The tabled amendments for firearms possession in Canada appear to be a bundle of mixed messages

The tabled amendments for firearms possession in Canada appear to be a bundle of mixed messages. On one hand, certain aspects of it make perfect sense. Giving a six-month grace period to renew an expired five-year licence has merit as currently firearms owners instantly become criminalized for neglected paperwork and face possible jail time.

But there is no “right” to possess firearms in Canada, according to a 1993 Supreme Court of Canada decision. It’s a privilege that’s regulated and licensed similar to how Canadians are allowed to drive cars, and drivers aren’t offered a six-month grace period once their five-year drivers’ licence has lapsed, nor are passports given the thumbs up for six months after their expiry date.

A mandatory Firearms Safety Course for first-time gun owners  is definitely common sense; so is prohibiting people convicted of domestic violence from owning firearms. Yet the latter begs the question: what of other forms of violence or criminal activity?

Streamlining the licensing so that just one licence is required to acquire and own firearms also makes sense for law-abiding gun owners.

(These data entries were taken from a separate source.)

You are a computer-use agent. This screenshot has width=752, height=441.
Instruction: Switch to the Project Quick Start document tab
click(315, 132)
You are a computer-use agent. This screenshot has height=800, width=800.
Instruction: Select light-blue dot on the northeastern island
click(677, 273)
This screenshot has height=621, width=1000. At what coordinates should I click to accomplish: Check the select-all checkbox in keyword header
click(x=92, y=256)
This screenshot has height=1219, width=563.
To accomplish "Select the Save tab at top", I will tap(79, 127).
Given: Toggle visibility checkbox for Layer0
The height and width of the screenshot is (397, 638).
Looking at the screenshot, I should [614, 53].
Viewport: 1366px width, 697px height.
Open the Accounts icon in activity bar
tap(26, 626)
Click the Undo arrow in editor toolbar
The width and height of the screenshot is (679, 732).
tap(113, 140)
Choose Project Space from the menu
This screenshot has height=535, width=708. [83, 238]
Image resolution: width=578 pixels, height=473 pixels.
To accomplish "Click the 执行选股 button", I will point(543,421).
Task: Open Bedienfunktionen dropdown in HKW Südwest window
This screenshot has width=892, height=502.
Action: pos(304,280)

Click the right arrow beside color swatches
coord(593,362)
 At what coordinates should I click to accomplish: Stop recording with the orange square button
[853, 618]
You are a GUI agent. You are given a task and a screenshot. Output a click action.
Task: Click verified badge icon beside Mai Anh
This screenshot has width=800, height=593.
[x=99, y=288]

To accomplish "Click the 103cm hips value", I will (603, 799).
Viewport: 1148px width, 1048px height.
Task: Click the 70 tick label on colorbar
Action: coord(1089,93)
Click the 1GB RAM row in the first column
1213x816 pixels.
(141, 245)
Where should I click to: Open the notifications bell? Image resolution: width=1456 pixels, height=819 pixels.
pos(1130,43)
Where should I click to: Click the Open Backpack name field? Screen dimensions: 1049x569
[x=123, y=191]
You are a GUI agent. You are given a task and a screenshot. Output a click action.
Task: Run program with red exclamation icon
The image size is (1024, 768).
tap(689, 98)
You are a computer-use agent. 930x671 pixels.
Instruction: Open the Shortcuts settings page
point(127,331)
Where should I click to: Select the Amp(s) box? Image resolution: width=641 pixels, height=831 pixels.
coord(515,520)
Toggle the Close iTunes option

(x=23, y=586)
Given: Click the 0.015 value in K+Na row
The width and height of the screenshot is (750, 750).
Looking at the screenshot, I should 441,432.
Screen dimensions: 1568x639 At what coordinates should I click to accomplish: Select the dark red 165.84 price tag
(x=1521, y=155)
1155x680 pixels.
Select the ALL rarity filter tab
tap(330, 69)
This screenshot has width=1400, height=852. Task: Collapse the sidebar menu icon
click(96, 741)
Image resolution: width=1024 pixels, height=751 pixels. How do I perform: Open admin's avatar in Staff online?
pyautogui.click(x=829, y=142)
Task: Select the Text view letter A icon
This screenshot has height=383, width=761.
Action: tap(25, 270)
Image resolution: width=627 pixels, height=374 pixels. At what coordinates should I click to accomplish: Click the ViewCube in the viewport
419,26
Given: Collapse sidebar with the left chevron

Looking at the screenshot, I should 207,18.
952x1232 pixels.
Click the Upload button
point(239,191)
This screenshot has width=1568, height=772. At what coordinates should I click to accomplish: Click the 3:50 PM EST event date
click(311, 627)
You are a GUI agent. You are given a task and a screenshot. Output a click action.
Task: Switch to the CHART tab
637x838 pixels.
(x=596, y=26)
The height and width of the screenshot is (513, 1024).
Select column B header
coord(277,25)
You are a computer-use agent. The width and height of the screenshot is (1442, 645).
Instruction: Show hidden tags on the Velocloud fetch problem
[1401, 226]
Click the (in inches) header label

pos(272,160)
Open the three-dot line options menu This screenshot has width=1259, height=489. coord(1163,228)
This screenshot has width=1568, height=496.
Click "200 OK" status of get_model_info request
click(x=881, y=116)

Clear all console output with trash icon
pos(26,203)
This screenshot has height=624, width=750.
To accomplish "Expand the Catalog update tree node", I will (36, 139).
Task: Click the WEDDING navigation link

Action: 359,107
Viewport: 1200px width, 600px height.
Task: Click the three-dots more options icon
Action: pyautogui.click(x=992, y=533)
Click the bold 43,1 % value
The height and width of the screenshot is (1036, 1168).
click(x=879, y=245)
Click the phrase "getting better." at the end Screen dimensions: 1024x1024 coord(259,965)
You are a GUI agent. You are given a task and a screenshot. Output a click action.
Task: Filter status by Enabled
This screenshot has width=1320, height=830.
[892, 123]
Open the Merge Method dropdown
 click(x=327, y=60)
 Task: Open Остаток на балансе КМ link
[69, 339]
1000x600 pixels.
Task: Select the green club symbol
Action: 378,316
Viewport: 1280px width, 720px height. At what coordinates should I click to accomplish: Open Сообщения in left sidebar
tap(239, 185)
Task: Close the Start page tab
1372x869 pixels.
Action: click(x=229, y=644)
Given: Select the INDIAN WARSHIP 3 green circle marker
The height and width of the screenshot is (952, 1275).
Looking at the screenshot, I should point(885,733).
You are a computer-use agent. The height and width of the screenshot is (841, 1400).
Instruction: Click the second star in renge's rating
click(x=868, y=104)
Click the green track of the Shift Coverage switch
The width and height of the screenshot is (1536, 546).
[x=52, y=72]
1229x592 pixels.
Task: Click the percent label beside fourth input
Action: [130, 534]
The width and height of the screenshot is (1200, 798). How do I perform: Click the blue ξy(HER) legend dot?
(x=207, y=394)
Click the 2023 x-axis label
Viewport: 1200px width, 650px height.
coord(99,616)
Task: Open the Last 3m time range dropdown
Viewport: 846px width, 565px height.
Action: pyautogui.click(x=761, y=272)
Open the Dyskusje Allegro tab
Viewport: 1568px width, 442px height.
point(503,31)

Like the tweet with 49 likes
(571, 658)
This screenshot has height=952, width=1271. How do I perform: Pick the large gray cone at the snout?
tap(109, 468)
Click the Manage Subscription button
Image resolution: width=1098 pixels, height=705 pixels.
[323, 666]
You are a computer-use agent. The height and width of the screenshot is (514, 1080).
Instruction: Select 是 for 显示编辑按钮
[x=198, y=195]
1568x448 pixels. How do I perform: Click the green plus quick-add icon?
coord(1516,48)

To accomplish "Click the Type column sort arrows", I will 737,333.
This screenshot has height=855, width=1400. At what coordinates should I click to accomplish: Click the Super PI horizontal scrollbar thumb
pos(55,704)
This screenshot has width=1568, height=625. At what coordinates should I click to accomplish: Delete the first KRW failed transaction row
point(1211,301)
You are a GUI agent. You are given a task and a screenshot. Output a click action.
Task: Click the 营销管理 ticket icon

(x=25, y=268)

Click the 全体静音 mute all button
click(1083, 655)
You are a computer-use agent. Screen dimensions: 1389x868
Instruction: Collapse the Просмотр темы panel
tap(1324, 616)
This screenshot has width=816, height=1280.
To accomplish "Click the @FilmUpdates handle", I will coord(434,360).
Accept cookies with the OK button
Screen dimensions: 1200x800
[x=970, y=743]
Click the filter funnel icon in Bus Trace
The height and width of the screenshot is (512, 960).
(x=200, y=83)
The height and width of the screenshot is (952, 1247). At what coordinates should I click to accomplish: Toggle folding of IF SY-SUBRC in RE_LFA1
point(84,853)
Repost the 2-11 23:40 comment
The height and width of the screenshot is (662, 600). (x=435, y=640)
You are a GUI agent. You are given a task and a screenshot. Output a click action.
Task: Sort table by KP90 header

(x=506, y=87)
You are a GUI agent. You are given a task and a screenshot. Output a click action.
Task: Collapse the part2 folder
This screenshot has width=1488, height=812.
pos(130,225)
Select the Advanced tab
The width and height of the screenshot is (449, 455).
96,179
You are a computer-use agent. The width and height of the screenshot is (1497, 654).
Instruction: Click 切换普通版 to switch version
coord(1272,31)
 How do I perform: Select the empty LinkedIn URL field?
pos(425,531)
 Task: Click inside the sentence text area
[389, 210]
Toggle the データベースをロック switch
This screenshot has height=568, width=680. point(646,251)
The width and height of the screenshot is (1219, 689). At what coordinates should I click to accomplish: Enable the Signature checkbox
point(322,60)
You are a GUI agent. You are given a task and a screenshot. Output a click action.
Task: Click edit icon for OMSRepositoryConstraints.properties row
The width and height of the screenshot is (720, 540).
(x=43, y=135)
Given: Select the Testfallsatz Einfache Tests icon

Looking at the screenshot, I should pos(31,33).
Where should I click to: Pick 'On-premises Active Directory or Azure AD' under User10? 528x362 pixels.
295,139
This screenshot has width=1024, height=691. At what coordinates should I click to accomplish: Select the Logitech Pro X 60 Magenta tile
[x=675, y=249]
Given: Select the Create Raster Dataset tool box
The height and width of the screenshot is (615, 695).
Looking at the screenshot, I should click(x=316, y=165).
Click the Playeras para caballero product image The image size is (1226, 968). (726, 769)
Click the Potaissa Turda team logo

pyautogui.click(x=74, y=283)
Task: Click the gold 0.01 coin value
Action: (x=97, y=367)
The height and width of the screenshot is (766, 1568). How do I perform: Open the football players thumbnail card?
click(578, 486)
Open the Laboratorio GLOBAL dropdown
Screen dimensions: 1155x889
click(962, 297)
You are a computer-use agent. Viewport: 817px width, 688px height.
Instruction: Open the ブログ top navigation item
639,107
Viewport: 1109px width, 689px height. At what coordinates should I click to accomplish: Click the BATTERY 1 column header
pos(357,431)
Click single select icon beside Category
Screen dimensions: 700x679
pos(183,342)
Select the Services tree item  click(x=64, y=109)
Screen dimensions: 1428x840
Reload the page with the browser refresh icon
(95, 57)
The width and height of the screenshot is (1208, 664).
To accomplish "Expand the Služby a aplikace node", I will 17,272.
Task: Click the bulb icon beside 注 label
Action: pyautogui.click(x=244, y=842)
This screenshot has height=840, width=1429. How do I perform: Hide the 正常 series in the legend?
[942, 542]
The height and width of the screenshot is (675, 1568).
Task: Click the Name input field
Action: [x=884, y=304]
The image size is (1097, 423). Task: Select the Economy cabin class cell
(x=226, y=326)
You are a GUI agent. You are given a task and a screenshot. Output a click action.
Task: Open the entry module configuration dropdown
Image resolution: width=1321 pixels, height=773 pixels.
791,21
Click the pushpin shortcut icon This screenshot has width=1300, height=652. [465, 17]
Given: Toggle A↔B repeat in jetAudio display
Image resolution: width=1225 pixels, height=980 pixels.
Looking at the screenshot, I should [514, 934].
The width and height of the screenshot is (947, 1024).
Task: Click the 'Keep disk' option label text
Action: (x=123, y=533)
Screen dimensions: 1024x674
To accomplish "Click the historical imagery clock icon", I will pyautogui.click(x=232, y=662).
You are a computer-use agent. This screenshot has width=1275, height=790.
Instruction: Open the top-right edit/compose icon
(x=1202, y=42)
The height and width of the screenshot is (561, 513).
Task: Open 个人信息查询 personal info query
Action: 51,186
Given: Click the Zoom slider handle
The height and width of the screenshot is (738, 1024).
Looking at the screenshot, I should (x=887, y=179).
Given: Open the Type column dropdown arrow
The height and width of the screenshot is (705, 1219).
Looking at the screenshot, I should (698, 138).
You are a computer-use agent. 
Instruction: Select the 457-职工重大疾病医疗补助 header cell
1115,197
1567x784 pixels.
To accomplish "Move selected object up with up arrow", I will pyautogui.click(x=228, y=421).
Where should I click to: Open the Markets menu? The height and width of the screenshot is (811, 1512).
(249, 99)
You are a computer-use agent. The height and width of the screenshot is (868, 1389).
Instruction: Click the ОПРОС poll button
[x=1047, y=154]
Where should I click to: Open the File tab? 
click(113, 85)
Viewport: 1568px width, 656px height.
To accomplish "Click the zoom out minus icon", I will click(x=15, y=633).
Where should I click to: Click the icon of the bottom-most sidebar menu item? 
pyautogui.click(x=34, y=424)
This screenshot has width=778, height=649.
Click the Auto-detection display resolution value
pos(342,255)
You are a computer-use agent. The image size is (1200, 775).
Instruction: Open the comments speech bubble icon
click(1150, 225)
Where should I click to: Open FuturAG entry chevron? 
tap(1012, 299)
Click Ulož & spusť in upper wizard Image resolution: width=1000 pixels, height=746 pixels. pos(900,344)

But the elimination of red tape will also mean it will be easier for legal gun owners to transport restricted firearms — such as handguns — around their home province,  but it’s not the law-biding demographic that we have to worry about.

According to a statement issued by the Coalition for Gun Control, which was founded in the wake of the Montreal Massacre,  “Canada is one of the only countries in the world that is moving backwards: weakening its controls on firearms while other countries are introducing stronger laws to improve safety and combat the trafficking of firearms.”

Real common sense would be strengthening gun control, not relaxing it.